[Footnote 84: Germany was conducting her trade with the neutral world largely through Dutch and Danish ports.]
[Footnote 85: Mr. Irwin Laughlin, first secretary of the American Embassy in London, furnishes this note: “This statement about America was made to me more than once in Germany, between 1910 and 1912, by German officers, military and naval.”]
[Footnote 86: Of Pinehurst, North Carolina, the Ambassador’s oldest son.]
[Footnote 87: On June 12, 1914. The title of the address was “Some Aspects of the American Democracy.”]
[Footnote 88: The Ambassador’s youngest son.]

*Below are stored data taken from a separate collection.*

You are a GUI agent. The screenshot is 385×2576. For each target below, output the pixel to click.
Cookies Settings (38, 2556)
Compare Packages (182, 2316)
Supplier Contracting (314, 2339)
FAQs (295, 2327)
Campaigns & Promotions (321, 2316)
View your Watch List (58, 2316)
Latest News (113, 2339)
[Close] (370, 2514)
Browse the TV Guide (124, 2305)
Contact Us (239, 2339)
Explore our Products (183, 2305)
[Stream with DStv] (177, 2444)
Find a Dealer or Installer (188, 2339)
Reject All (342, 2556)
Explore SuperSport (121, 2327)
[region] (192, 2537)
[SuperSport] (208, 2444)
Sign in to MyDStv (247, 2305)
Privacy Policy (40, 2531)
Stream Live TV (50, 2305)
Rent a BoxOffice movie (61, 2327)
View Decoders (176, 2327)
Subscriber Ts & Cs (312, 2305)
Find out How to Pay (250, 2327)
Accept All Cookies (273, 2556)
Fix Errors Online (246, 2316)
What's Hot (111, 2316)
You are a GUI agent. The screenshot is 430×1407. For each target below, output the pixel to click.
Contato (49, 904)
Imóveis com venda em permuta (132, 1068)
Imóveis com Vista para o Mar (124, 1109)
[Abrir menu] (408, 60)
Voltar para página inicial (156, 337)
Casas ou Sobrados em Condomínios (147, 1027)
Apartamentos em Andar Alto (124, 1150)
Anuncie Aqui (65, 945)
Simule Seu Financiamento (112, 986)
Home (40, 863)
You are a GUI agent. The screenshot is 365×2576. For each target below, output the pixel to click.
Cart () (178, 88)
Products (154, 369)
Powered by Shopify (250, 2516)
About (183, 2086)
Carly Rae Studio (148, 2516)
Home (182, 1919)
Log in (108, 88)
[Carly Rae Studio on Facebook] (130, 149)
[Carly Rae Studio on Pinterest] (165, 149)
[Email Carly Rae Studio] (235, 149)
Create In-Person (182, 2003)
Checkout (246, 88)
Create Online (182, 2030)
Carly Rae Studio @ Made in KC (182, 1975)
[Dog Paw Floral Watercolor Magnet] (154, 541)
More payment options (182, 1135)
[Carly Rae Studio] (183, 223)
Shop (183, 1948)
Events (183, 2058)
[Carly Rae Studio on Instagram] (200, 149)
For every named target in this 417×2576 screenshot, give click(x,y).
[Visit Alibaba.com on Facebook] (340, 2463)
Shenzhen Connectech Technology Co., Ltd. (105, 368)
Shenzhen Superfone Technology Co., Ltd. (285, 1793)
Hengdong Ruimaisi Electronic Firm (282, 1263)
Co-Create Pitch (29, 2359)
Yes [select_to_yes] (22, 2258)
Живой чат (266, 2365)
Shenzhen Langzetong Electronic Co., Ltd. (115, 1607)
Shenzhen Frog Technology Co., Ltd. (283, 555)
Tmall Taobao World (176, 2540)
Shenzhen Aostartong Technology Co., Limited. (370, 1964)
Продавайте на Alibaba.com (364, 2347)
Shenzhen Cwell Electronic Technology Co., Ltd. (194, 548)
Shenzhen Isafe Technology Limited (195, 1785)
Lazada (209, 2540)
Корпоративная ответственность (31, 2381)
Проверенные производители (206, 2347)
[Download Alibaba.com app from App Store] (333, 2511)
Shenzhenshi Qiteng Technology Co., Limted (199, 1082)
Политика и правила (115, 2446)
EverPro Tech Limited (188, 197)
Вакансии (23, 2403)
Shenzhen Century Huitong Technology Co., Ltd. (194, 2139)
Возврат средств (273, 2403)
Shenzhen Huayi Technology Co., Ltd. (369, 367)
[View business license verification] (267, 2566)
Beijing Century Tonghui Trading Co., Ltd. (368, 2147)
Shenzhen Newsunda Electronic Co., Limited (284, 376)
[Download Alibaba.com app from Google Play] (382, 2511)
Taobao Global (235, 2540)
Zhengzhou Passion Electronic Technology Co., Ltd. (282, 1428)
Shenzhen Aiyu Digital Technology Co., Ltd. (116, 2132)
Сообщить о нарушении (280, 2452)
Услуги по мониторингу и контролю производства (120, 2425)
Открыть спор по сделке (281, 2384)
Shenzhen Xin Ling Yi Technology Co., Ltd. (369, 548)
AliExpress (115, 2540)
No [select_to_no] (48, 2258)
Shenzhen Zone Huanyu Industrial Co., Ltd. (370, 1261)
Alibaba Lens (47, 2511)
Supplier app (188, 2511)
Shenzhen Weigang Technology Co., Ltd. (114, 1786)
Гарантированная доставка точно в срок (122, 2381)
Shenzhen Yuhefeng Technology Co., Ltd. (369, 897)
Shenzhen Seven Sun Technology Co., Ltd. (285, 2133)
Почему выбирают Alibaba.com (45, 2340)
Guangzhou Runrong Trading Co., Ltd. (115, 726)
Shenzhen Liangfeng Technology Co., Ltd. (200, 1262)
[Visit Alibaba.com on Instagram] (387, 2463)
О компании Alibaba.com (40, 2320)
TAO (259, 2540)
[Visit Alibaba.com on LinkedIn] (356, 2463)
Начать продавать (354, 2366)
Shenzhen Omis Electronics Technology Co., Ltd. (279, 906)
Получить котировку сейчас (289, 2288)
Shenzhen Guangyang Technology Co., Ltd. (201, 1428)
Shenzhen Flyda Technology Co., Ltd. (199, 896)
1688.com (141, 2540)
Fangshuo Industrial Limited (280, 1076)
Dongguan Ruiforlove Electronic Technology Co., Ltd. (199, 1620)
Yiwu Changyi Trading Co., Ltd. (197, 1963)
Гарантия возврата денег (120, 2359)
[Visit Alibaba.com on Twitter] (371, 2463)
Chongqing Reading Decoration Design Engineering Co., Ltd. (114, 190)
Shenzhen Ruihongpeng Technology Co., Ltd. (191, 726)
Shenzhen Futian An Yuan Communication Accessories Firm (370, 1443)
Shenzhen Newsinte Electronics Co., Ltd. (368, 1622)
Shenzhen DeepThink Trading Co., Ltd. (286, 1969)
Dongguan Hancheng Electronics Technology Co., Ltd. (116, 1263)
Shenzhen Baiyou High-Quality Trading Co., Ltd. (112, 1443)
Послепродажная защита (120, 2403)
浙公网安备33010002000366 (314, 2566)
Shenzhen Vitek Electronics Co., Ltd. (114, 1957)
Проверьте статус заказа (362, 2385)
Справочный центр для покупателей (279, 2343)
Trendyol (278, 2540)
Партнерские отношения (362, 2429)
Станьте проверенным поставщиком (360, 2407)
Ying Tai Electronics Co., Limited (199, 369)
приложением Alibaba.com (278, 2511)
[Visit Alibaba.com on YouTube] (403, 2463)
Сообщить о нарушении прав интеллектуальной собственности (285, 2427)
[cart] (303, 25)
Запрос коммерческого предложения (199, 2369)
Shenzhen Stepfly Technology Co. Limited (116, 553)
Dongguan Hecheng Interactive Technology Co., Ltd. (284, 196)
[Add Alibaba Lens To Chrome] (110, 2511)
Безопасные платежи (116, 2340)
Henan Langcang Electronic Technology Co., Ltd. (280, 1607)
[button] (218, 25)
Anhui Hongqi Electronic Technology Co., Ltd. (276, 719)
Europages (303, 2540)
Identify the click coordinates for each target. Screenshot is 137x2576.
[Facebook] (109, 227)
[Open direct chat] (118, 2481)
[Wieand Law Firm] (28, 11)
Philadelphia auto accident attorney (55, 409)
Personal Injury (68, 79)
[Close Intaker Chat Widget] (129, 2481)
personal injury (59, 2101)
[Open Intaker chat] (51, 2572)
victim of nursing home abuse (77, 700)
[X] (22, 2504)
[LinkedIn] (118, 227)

[Footnote 89: Mrs. W.H. Page was at this time spending a few weeks in the United States.]
CHAPTER XII
“WAGING NEUTRALITY”
I
The foregoing letters sufficiently portray Page’s attitude toward the war; they also show the extent to which he suffered from the daily tragedy. The great burdens placed upon the Embassy in themselves would have exhausted a physical frame that had never been particularly robust; but more disintegrating than these was the mental distress—the constant spectacle of a civilization apparently bent upon its own destruction. Indeed there were probably few men in Europe upon whom the war had a more depressing effect. In the first few weeks the Ambassador perceptibly grew older; his face became more deeply lined, his hair became grayer, his body thinner, his step lost something of its quickness, his shoulders began to stoop, and his manner became more and more abstracted. Page’s kindness, geniality, and consideration had long since endeared him to all the embassy staff, from his chief secretaries to clerks and doormen; and all his associates now watched with affectionate solicitude the extent to which the war was wearing upon him. “In those first weeks,” says Mr. Irwin Laughlin, Page’s most important assistant and the man upon whom the routine work of the Embassy largely fell, “he acted like a man who was carrying on his shoulders all the sins and burdens of the world. I know no man who seemed to realize so poignantly the misery and sorrow of it all. The sight of an England which he loved bleeding to death in defence of the things in which he most believed was a grief that seemed to be sapping his very life.”
Page’s associates, however, noted a change for the better after the Battle of the Marne. Except to his most intimate companions he said little, for he represented a nation that was “neutral”; but the defeat of the Germans added liveliness to his step, gave a keener sparkle to his eye, and even brought back some of his old familiar gaiety of spirit. One day the Ambassador was lunching with Mr. Laughlin and one or two other friends.
“We did pretty well in that Battle of the Marne, didn’t we?” he said.
“Isn’t that remark slightly unneutral, Mr. Ambassador?” asked Mr. Laughlin.